Data will not be passed on to third parties in connection with data processing in order to send newsletters. These data will be used solely to send each newsletter.

Wikis

Our websites offer the option of editing and subscribing to wiki content, which requires free registration. For this we need your e-mail address and a login name. Any further information is voluntary and will only be used to address you personally.

Personal data are processed based on Article 6, par 1 (a) or (e). The collection of the user’s email address is used to deliver changes of subscribed wiki content and to deliver password reset links.

Every time a user makes changes to the wiki or subscribes to changes the following data is collected:

• the IP address of the requesting computer;
• the date and time of access;
• the user’s login name;
• the made changes or uploaded files;
• or the subscriptions.

The data are erased as soon as they are no longer required for the purpose of their collection. The IP address, date and time of access, login names and changes made are erased after 1 year. Subscriptions are erased as soon as they are undone.

Data will not be passed on to third parties in connection with data processing for our wikis.

Security measures used to protect the data stored with us

We undertake to protect your privacy and to treat your personal data confidentially. In order to prevent the loss or misuse of data stored by us, we take extensive technical and organisational security precautions which are regularly checked and adapted to technological progress. However, we should point out that due to the structure of the internet, it is possible that the data protection rules and the above-mentioned security measures may not be observed by other persons or institutions for which we are not responsible. In particular, unencrypted data can be read by third parties - e.g. if this is done by email. We have no technical control over this. It is the responsibility of the user to protect the data provided by him/her against misuse through the use of encryption or in some other way.

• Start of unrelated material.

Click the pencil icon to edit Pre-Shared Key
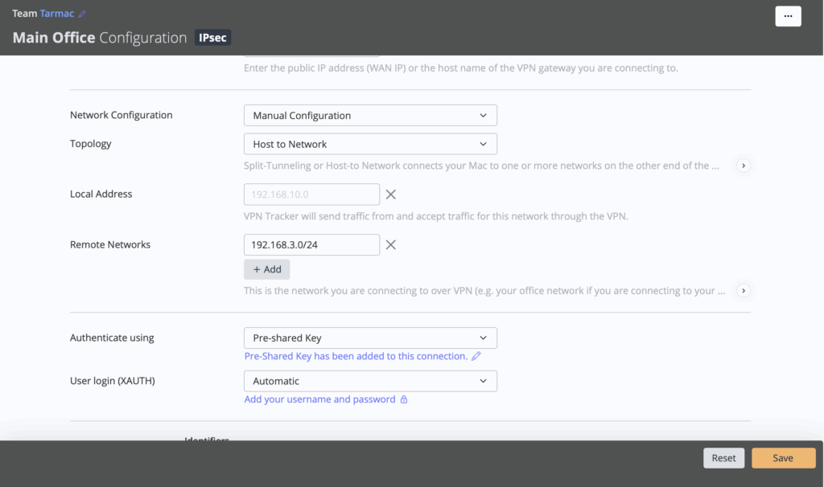The height and width of the screenshot is (487, 824). tap(476, 356)
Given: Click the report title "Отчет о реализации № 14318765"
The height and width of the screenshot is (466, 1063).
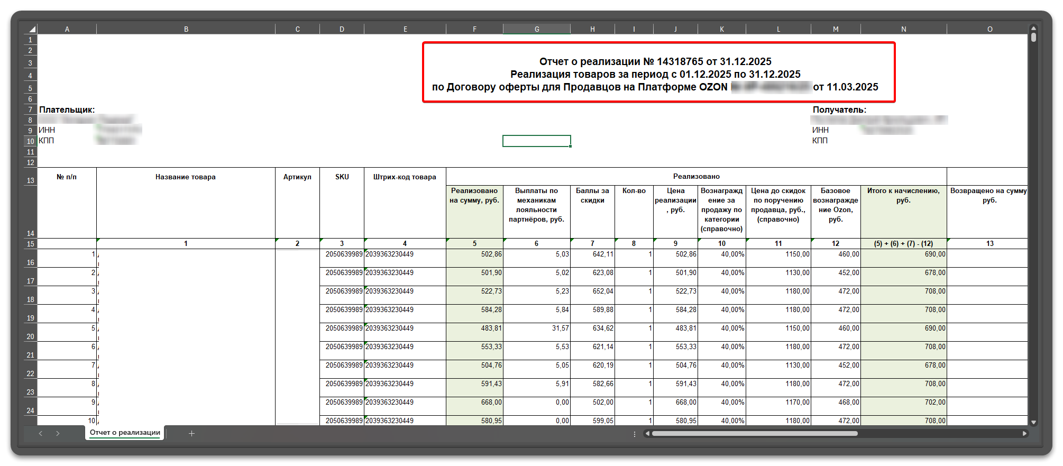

Hyperlinks to external websites

Our websites contain so-called hyperlinks to websites of other providers. If you activate these hyperlinks, you will be redirected from one of our websites directly to the website of other providers. You will recognise this by the change of URL, for example. We cannot accept any responsibility for the confidential handling of your data on these third-party websites, as we have no control over whether these companies comply with data protection regulations. Please inform yourself directly on these websites about how these companies handle your personal data.

Objections

When processing your personal data based on “perception in the public interest” and on “legitimate interests”, you have the right to object to the processing of your personal data if there are reasons for doing so which arise from your particular situation or from the use of direct advertising. In the case of direct advertising, you have a general right of objection which we put into effect without your having to state a particular situation.

Rights of data subjects

In your capacity as a data subject, GDPR grants you the following rights when your personal data are processed: the right to information, to rectification, to erasure, to restriction of processing of your personal data, to data portability, to object, or to revoke.

If the rights of data subjects within the meaning of this data protection declaration are asserted, all such applications or requests must be addressed to: datenschutz@tuwien.ac.at . If you believe that the processing of your data breaches data protection law or that your data protection claims have been breached in some other way, you can complain to the Austrian Data Protection Authority.